Q.離婚協議中です。
2年前に住宅ローンを利用してマイホームを夫と妻50%ずつの名義で購入した。まだローン残高はほとんど減っていません。
住宅ローン残高は不動産屋さんの物件評価よりも上回っています。
夫からは、自宅を売って残りの負債を分担して支払うよう要求されました。
けど、夫の預金はその負債以上あります。
夫は、これは自分の預金名義だから自分の物だと主張しており、財産分与するつもりは無いようです。
この場合、夫の預金はどのように財産分与するべきなのでしょうか?
A.夫の預金は、いつからどのように形成されたのかが問題になります。結婚後の給与所得で形成されたものであれば、財産分与の対象になります。
以下は、行政書士の立場からお答えします。
夫名義の預貯金の財産分与
協議離婚の際に請求できる財産分与の対象となるのは、夫婦が同居して互いに協力しあって形成された財産です。
夫の預金が、結婚後の給与所得から形成されたものであれば、当然財産分与の対象になります。
反対に、妻が婚姻中に給与所得などを得て形成された預貯金も、財産分与の対象になります。
一方で、夫名義の預貯金のうち、結婚前から持っていた預金は、財産分与の対象になりません。
ですから夫名義の預金が、結婚後に形成されたものなのか、それとも結婚前からのものであって、それを夫が主張するのか、によって財産分与の対象となるか否かの判断が為されます。

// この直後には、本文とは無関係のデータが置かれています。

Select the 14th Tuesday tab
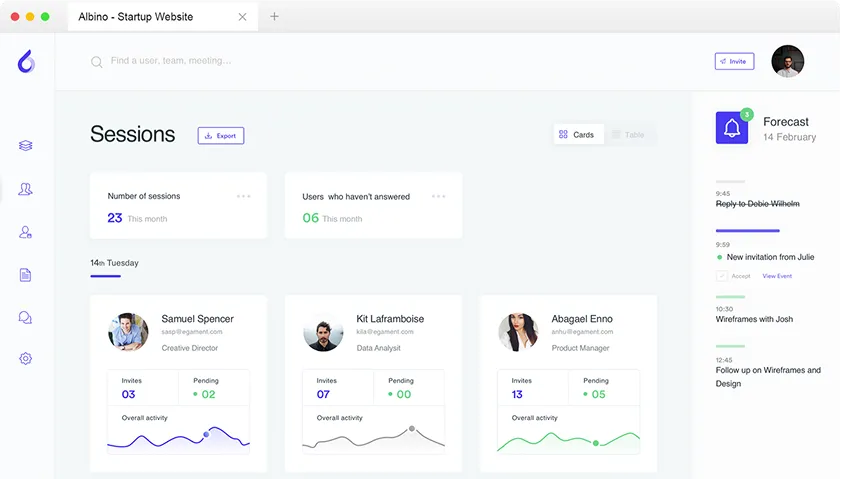Image resolution: width=841 pixels, height=479 pixels. (x=114, y=264)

離婚のとき、住宅ローンがオーバローンである場合の財産分与
住宅ローンがある自宅の評価で、特に結婚後に自宅を購入して、同時期に住宅ローンを利用して購入したものであれば、ほとんどの場合共有財産として扱われます。
不動産の名義のみで判断されるわけではありません。
住宅ローンがある場合の自宅の評価は、自宅の時価からローン残高を差し引いて評価額を算出します。
自宅購入は、特有財産がなく共有財産で購入したとします。
例えば、不動産時価が1,900万円、ローン残高が2,000万円の場合、以下のような計算になります。
= 1,900(万円)ー2,000(万円)
= ▲100(万円) = 財産分与対象額
そして、この他の共有財産が、夫名義の預貯金300万円であったとすると、共有財産は、以下のようになります。
他の預貯金+マイホーム財産評価
=300万円+(▲100)万円
=200万円
つまり、200万円の2分の1である100万円を分け合うということになります。
夫名義の預貯金が特有財産であると認められた場合
今回のケースでは、質問内容では夫の預金が、結婚後形成されたものなのか、結婚前から持っていたものなのかはっきりしませんので、確定した答えは言えません。
もし、結婚前から持っていたものであると認められた場合には、両者の共有財産としての自宅は、オーバローンの状態となります。
オーバーローンの場合で、共有財産が自宅のみの場合は、評価額0円として扱います。
ですから、財産分与の対象は無いということになります。
離婚するときの住宅ローンがオーバローンである場合・まとめ
財産分与の対象が無いからといって、オーバローンの自宅の問題が解決するわけではありません。
とりわけ、自宅を売却しようとしているのであれば、このままの状態では抵当権者である金融機関が、簡単に売却に応じないと思います。
現実として、特有財産といえども預貯金がオーバローン相当額を上回っているので、売却の諸経費に約100万円くらい掛かるとしても、この際売却してしまおうという選択もあるかと思います。
このような問題の際、夫婦間で協議すべきは、理想の最終形を互いに協議するということだと思います。
つまるところ、どちらかは自宅に住み続けてたいのか、どちらも自宅は手放したいと考えているのか、ということです。
互いに、自宅に未練が無いのであれば、環境的には、夫名義の預金を使えば、自宅の売却はできそうです。
しかしながら、どちらか一方が、そのまま住み続けたいということであれば、共有名義の自宅と住宅ローンを一本化して、財産分与を完了させるという選択肢もあり得ると思います。
現実的に、離婚にともなって住宅ローンを一本化して、共有名義を解消して財産分与を完了させられるケースも少なくありません。